S9.09 - Internal_audit

S9.09 ? Internal audit

flowchart LR
    A[Traditional audit problem
Policy statements without inspectable runs] --> B[RAIDT
Run-level evidence framework]
    A2[Fragmented records
Weak reconstruction of GenAI use] --> B
    K[Finance, healthcare, public services,
procurement, enterprise productivity] --> C
    B --> C[[Internal audit
Structured review of material GenAI runs]]
    C --> D[Run-level evidence pack]
    C --> E[RAIDT score profile]
    C --> F[Reviewer reconstruction]
    C --> G[Exception testing]
    D --> H[Reviewability]
    E --> I[Comparative oversight]
    F --> J[Audit readiness]
    G --> L[Organisational learning]
    I --> M[Policy alignment]
    H --> J
    J --> L
    L --> M

? Star S9 - Policy, Standards and Assurance

Star context: Connects RAIDT to policy instruments, standards, assurance, procurement, audit and organisational accountability by showing how formal oversight can inspect concrete GenAI runs rather than rely only on high-level policy claims.


Academic picture
Definition / background

Internal audit is an independent organisational review function that evaluates whether governance arrangements, controls, and risk responses are designed appropriately and are operating effectively. In conventional governance settings, internal audit samples transactions, decisions, controls, and exceptions to assess whether the organisation can evidence compliance, accountability, and improvement. In the context of generative AI, the challenge is that many important uses are highly contextual, fast-moving, and poorly documented, which makes them difficult to inspect after the fact.

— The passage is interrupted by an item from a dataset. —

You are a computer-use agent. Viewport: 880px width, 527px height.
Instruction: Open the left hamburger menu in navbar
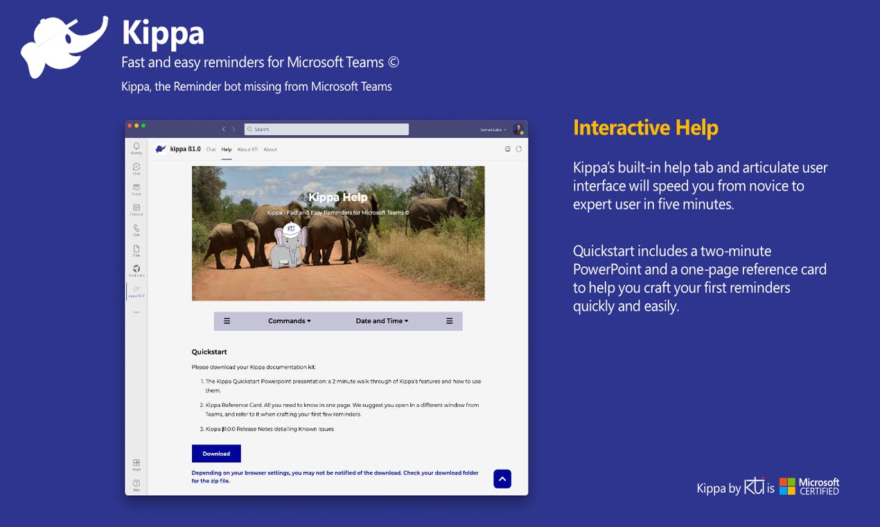click(x=227, y=321)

Within RAIDT, internal audit becomes the disciplined practice of sampling material GenAI runs, inspecting the evidence associated with those runs, comparing their RAIDT score profiles, and identifying both local failures and systemic governance weaknesses. The item therefore belongs inside RAIDT because RAIDT treats the run as the unit of governance. A run is not just an output event; it is an inspectable organisational event with context, configuration, evidence, and downstream implications.

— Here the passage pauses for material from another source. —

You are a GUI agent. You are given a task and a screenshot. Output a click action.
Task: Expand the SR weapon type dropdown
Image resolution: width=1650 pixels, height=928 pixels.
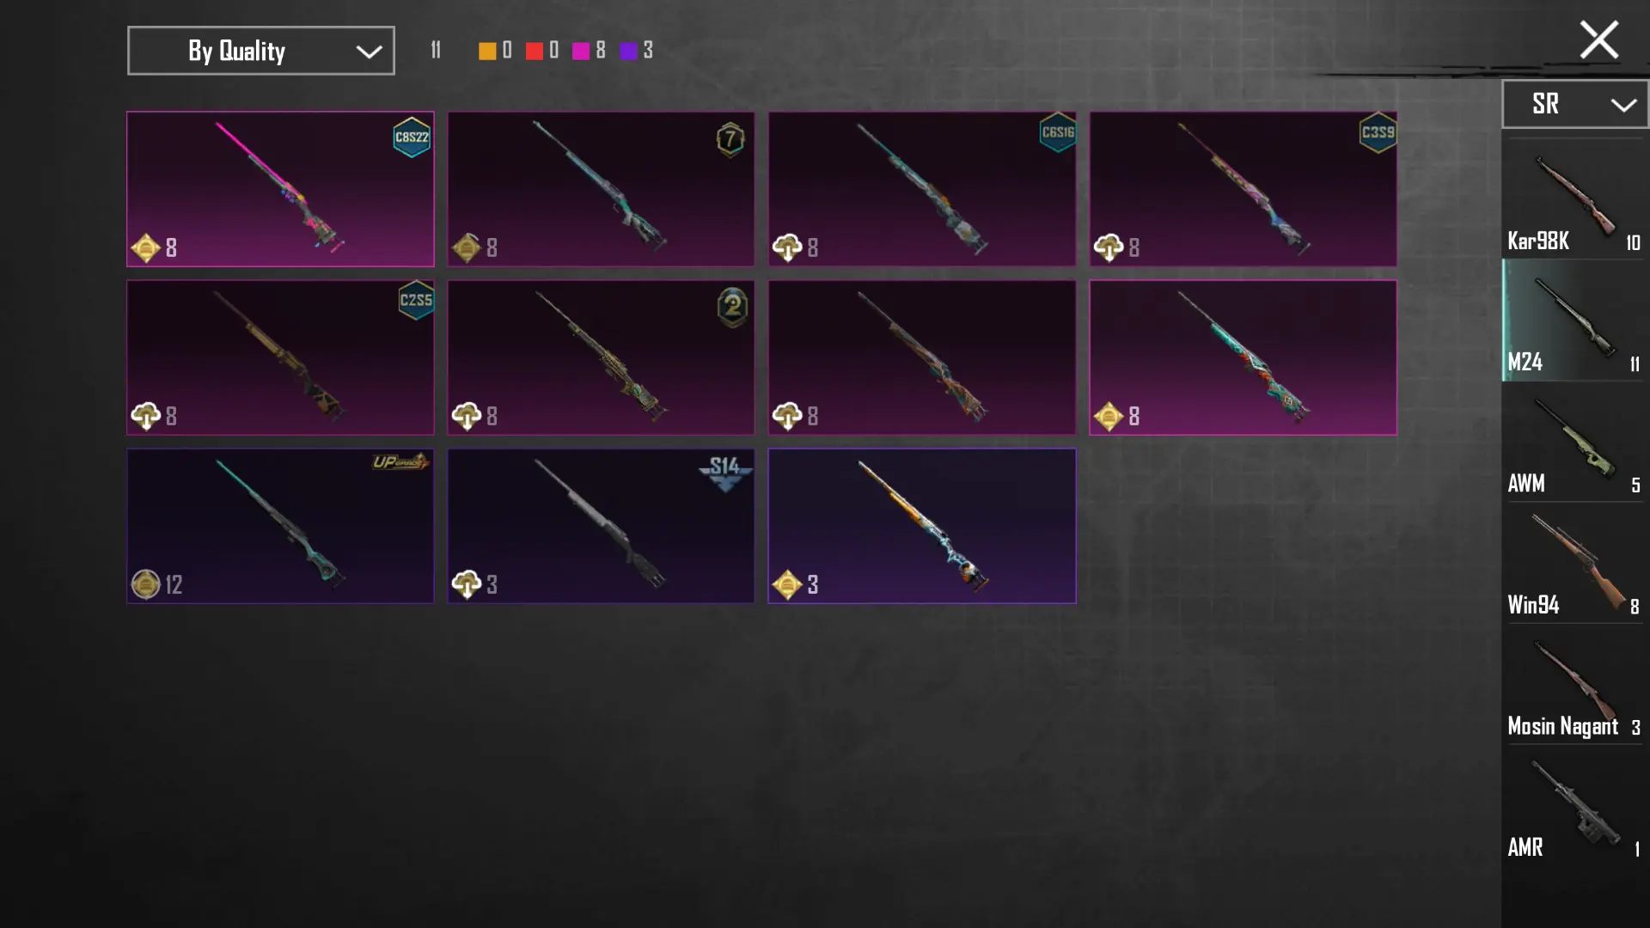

This matters conceptually because internal audit is distinct from policy drafting, external assurance, and incident investigation. Policy states expectations. Assurance may attest to overall adequacy. Incident response deals with harms or failures once they emerge. Internal audit, by contrast, tests whether the control environment is genuinely functioning in practice. RAIDT strengthens that role by giving internal audit a structured evidential object: the run-level evidence pack and the accompanying five-pillar score profile.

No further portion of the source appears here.